→ DATA:

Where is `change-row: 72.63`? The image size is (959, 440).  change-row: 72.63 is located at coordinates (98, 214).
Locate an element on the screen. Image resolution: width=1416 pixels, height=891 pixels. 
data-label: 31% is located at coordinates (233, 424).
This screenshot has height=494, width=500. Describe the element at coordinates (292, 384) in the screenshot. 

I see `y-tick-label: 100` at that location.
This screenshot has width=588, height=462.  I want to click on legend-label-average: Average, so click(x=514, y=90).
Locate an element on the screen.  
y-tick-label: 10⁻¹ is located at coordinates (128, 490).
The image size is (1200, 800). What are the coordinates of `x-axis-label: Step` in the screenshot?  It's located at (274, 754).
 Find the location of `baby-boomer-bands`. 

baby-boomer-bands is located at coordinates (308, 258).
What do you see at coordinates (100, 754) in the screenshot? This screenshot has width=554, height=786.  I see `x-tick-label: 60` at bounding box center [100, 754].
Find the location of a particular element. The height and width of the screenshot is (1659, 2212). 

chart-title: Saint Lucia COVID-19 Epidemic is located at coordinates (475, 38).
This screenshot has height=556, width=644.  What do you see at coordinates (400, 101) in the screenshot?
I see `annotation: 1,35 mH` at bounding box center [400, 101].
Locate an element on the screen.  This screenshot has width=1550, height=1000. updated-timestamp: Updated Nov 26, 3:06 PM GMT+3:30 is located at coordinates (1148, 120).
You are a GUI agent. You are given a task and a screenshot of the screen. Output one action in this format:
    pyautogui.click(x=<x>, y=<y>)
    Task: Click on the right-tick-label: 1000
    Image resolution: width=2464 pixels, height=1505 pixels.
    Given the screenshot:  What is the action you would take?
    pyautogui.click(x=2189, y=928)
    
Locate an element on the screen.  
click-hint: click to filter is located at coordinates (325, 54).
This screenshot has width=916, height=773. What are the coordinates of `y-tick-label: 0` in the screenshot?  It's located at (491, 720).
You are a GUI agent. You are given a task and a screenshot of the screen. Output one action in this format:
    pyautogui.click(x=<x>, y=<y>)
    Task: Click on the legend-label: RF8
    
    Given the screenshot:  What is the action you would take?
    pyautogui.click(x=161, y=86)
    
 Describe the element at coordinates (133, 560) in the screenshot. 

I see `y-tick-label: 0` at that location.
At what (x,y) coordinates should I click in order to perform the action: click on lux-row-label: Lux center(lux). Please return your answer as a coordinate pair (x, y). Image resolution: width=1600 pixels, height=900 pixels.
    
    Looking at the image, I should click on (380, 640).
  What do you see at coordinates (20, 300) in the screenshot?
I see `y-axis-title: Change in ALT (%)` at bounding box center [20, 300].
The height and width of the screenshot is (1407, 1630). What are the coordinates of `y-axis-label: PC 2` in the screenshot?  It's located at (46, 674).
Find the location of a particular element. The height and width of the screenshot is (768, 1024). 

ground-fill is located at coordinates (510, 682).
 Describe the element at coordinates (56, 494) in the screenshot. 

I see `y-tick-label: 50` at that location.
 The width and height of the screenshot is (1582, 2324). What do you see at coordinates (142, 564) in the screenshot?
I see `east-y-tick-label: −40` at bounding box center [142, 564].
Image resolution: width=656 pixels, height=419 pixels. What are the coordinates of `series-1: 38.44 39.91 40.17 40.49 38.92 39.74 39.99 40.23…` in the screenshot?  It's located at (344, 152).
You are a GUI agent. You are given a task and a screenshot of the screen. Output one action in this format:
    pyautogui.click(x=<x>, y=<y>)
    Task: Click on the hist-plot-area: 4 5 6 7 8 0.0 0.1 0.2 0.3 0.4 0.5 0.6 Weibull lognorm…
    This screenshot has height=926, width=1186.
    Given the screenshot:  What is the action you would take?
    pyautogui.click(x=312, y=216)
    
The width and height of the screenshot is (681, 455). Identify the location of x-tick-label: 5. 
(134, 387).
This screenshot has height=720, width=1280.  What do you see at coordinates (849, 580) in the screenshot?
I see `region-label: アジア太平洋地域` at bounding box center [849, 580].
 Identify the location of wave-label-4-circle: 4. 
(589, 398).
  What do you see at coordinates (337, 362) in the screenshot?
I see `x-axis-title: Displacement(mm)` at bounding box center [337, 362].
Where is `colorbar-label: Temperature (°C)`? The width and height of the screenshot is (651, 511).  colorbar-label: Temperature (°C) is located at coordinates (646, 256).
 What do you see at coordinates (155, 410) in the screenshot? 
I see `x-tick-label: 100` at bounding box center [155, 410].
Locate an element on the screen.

→ ABOUT THIS EXERCISE: Extract the part of the records above that opens with the line containing "Describe the element at coordinates (133, 560)" and closes with the line containing "The height and width of the screenshot is (1407, 1630).", both included, and repeat those lines exactly.

→ TASK SOLUTION:
 Describe the element at coordinates (133, 560) in the screenshot. 

I see `y-tick-label: 0` at that location.
At what (x,y) coordinates should I click in order to perform the action: click on lux-row-label: Lux center(lux). Please return your answer as a coordinate pair (x, y). Image resolution: width=1600 pixels, height=900 pixels.
    
    Looking at the image, I should click on (380, 640).
  What do you see at coordinates (20, 300) in the screenshot?
I see `y-axis-title: Change in ALT (%)` at bounding box center [20, 300].
The height and width of the screenshot is (1407, 1630). What are the coordinates of `y-axis-label: PC 2` in the screenshot?  It's located at (46, 674).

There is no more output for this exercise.